Not right now. The finance ministry, not wanting to alarm anyone, has fiercely denied that it is preparing any contingency plan if Deutsche cannot cope with the US fine. Cryan has said that capital needs are "currently not an issue".
But it would be absurd to think that the german government has not put any thought into the flagging fortunes of the country's biggest bank. Not least because there are strict rules in place in Europe that prevent state aid in most circumstances, which might need to be circumvented at some point.
What else can the bank do to turn around its fortunes?
Rumours surfaced over the summer of a possible merger between Deutsche and Commerzbank, its next biggest competitor, and more recently the idea of another multibillion-euro rights issue has been floated. Again, these reports have been played down by the bank.
Deutsche also has the option to "switch off" regular coupon payments on its coco bonds, providing a small amount of breathing space. Credit analysts led by Miguel Hernandez at BNP Paribas have said that a fine of more than US$6b could lead to coupon deferrals, according to Bloomberg.
Analysts at Autonomous have also suggested that the bank could save €2.8b by not paying staff bonuses.
Is this another Lehman Brothers?
Steady on, that kind of reckless talk could bring down the bank. Deutsche still has numerous tools at its disposal, painful though they may be, to shore up its capital levels using the financial markets. But they only succeed if investors have enough faith in the future of the organisation to support them.

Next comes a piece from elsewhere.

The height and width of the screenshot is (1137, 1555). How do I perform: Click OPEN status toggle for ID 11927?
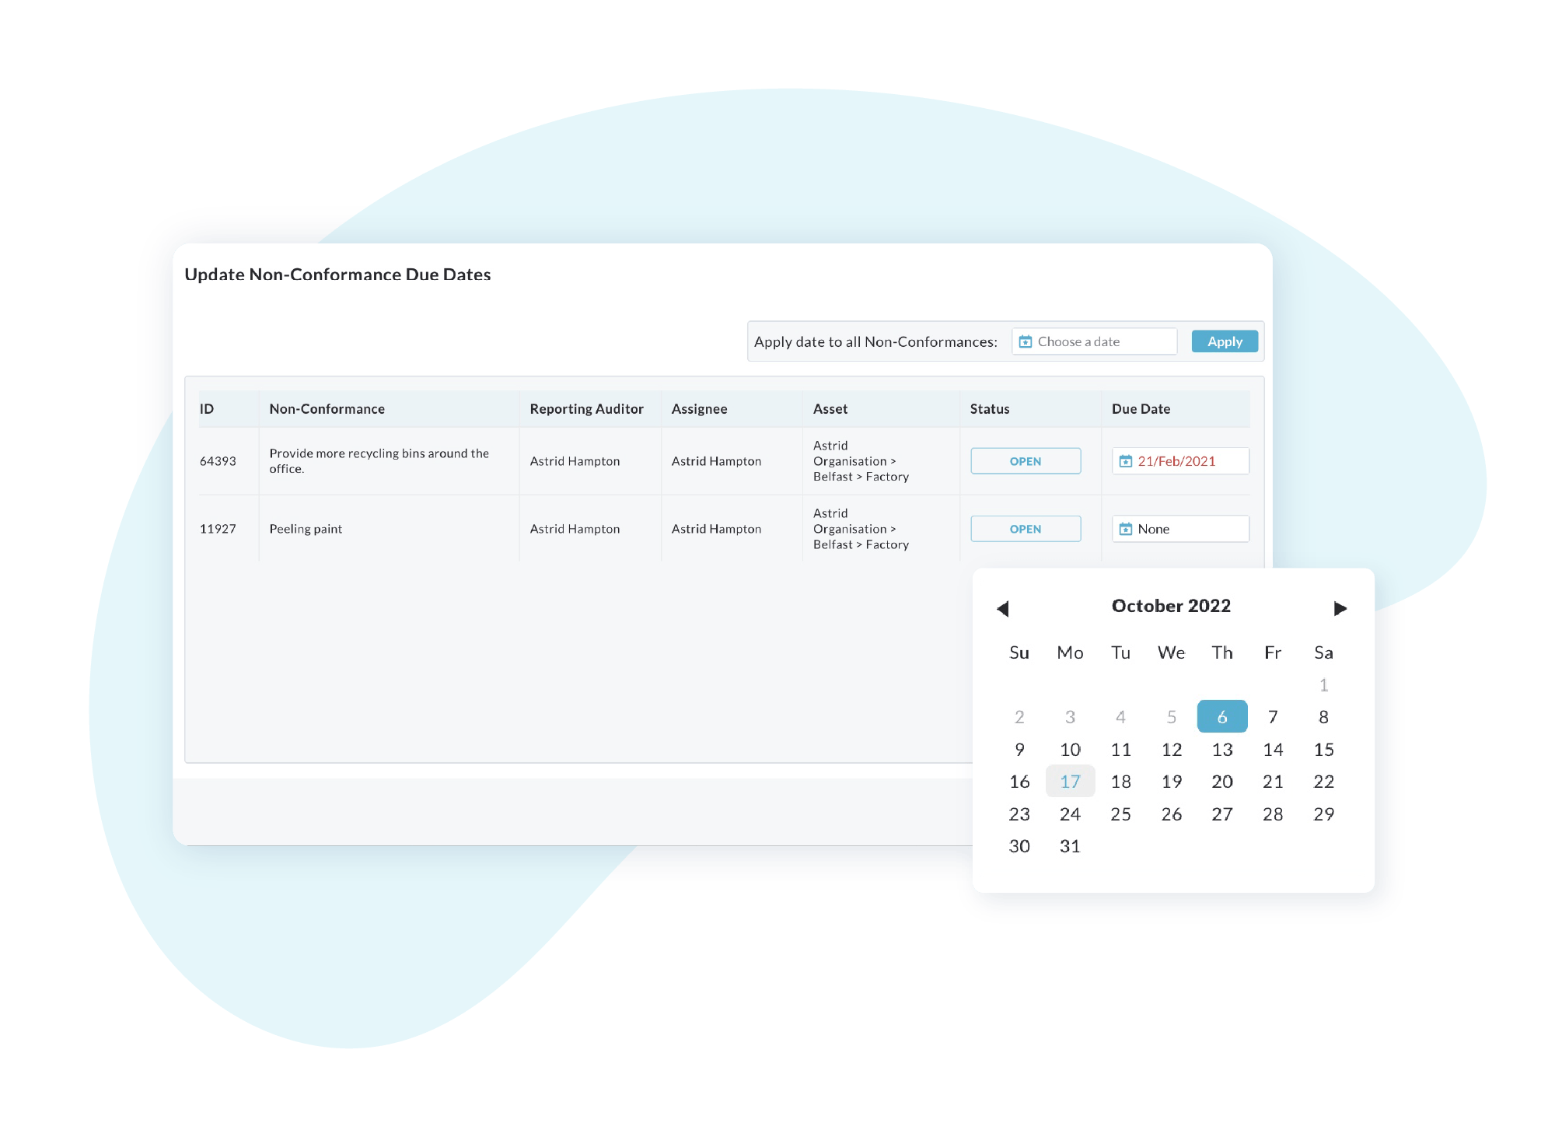tap(1025, 529)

Since Lehmans went bust in September 2008, international authorities have tried to create new structures that allow banks to fail while leaving the rest of the financial system relatively unharmed.
This is why Deutsche has coco bonds that it can write off in times of trouble, and why any German state rescue would be based on the new strict rules on bailouts, which have already this year prevented a rescue for italy's monte dei pasci.
Hans Michelbach, a conservative politician in Bavaria, said it was "unimaginable" that the government would carry out a 2008-style bailout.
But the fact that people are prepared to put Deutsche in the same sentence as Lehman, even if it's to deny their similarities, has inflamed concerns.